El cuento que más he gozado contar en la vida fue en un puesto ambulante de comida en una avenida transitada. Mientras compraba una quesadilla, observé que la mujer del puesto, de unos 25 años, traía mala cara. “¿Y si le cuento un cuento le cambiará la mala cara? Después de pagar, empecé a contar, pero la chica me escuchó los primeros tres minutos y luego se fue al puesto de junto y tardó en regresar y entonces no me puso atención, tampoco le cambió la cara. Sólo la pareja que atendía el puesto de jugos parecía algo interesada, la demás gente pasaba y me miraba como una loca. “¡Ni modo! –pensé- esta vez no salió bien”. Y ya me iba cuando entre los puestos y la gente de la calle, apareció una abuelita que traía de la mano a un niño de cinco años y venían corriendo muy apurados. “¿Aquí es donde están contando cuentos?” Yo estaba muy decepcionada y le dije: “¡Ya acabé señora, ya me voy!” La señora, con sorpresa, gritó: “¡Cómo! ¿Ya no va a haber cuentos? Y el niñito se encogió. A mí se me partió el corazón de ver a ese niño triste y le dije: “Sí, señora, le voy a contar un cuento al niño”. “¡Qué bien!” respondió ella con una sonrisa de oreja a oreja. Los del puesto de jugos, que estaban escuchando, salieron de su puesto y apilaron unas cajas de madera donde se empaca la fruta y encima de tres cajas sentaron al niñito. Yo conté el cuento de “Rapunzel”. El niñito parecía indígena, tenía unos ojazos negros, grandes y brillantes, y me escuchaba embelesado.
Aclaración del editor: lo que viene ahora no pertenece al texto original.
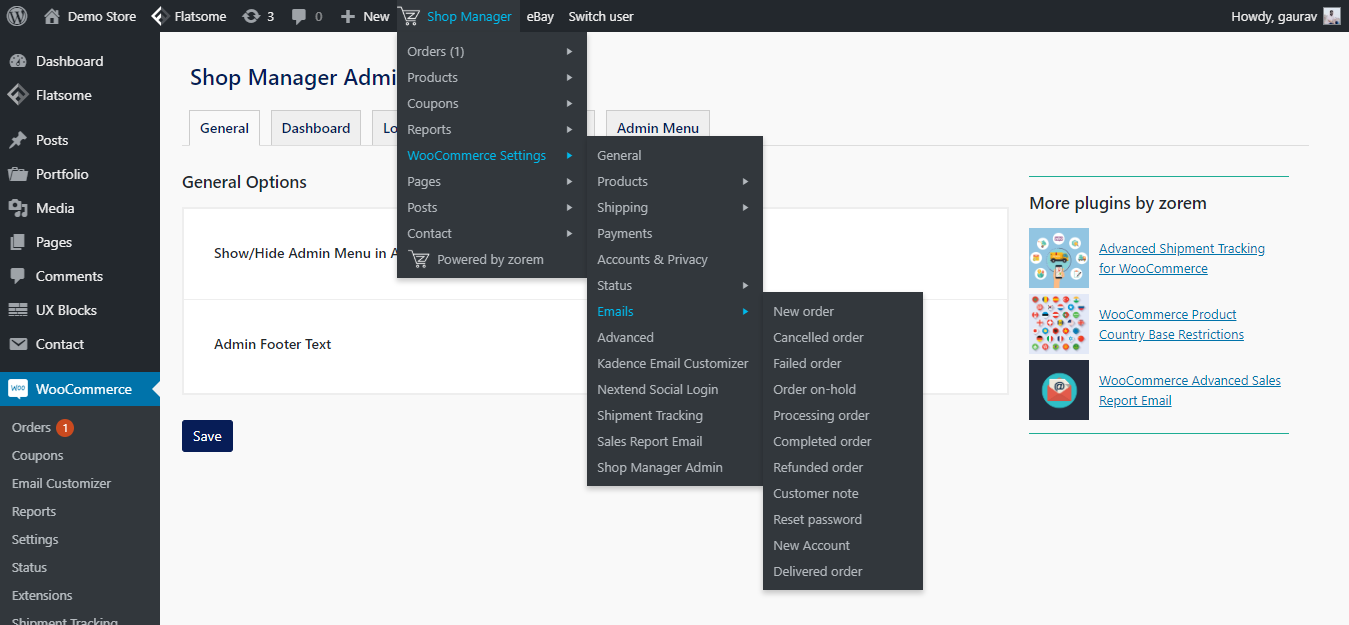Image resolution: width=1349 pixels, height=625 pixels.
Task: Expand the Shipping submenu arrow
Action: (745, 207)
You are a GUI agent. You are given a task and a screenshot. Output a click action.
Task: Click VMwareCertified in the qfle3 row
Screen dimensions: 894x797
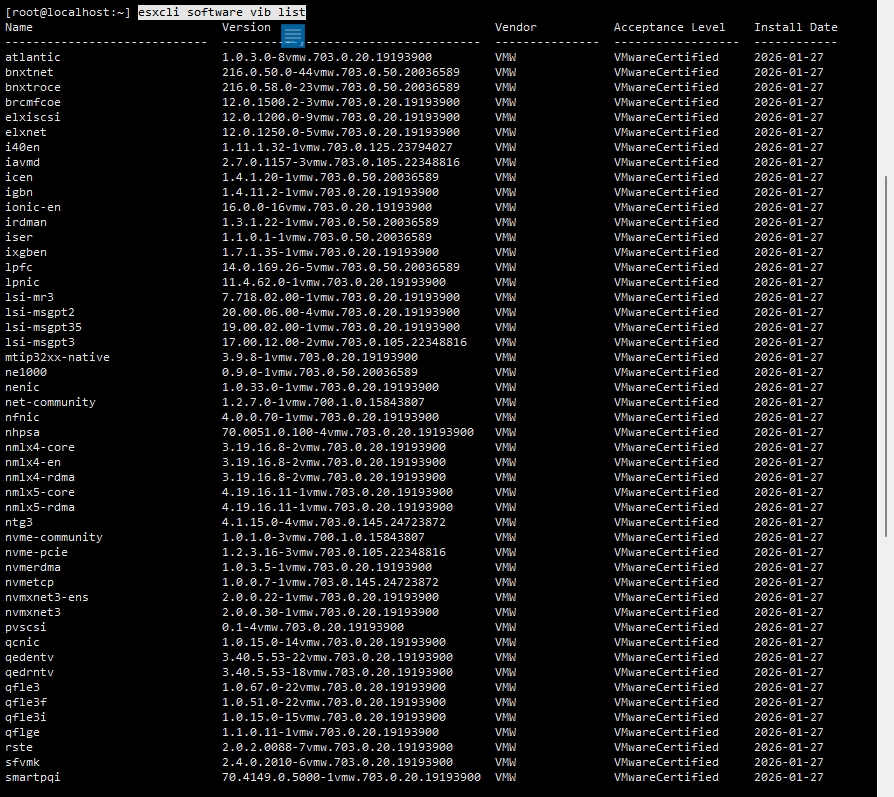pos(666,687)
Nunca, en mis casi seis años de narradora, ningún niño me ha escuchado con la expectación y el gozo con la que me escuchó ese niño sentado en tres cajas junto a un puesto de jugos…para mí fue mágico, una experiencia inolvidable para guardarla en el corazón como un tesoro….
Sí, un tesoro en el corazón, así son mis experiencias de mis cuentos al paso…he descubierto que, fuera de un escenario, en la situación más inesperada para narrar algo y en las condiciones más adversas, la gente siempre disfruta los cuentos (en el 95% de las veces) y pide escuchar más cuentos…..vale la pena intentarlo.
Victoria Rodríguez Irízar
Narradora del grupo de Moisés Mendelewicz (*), Sol Azul.
(*) Moisés Mendelewicz nació en Costa Rica y actualmente reside en México, donde se dedica a las artes escénicas como narrador, actor y ejecutante de danza teatro, con una trayectoria de tres décadas.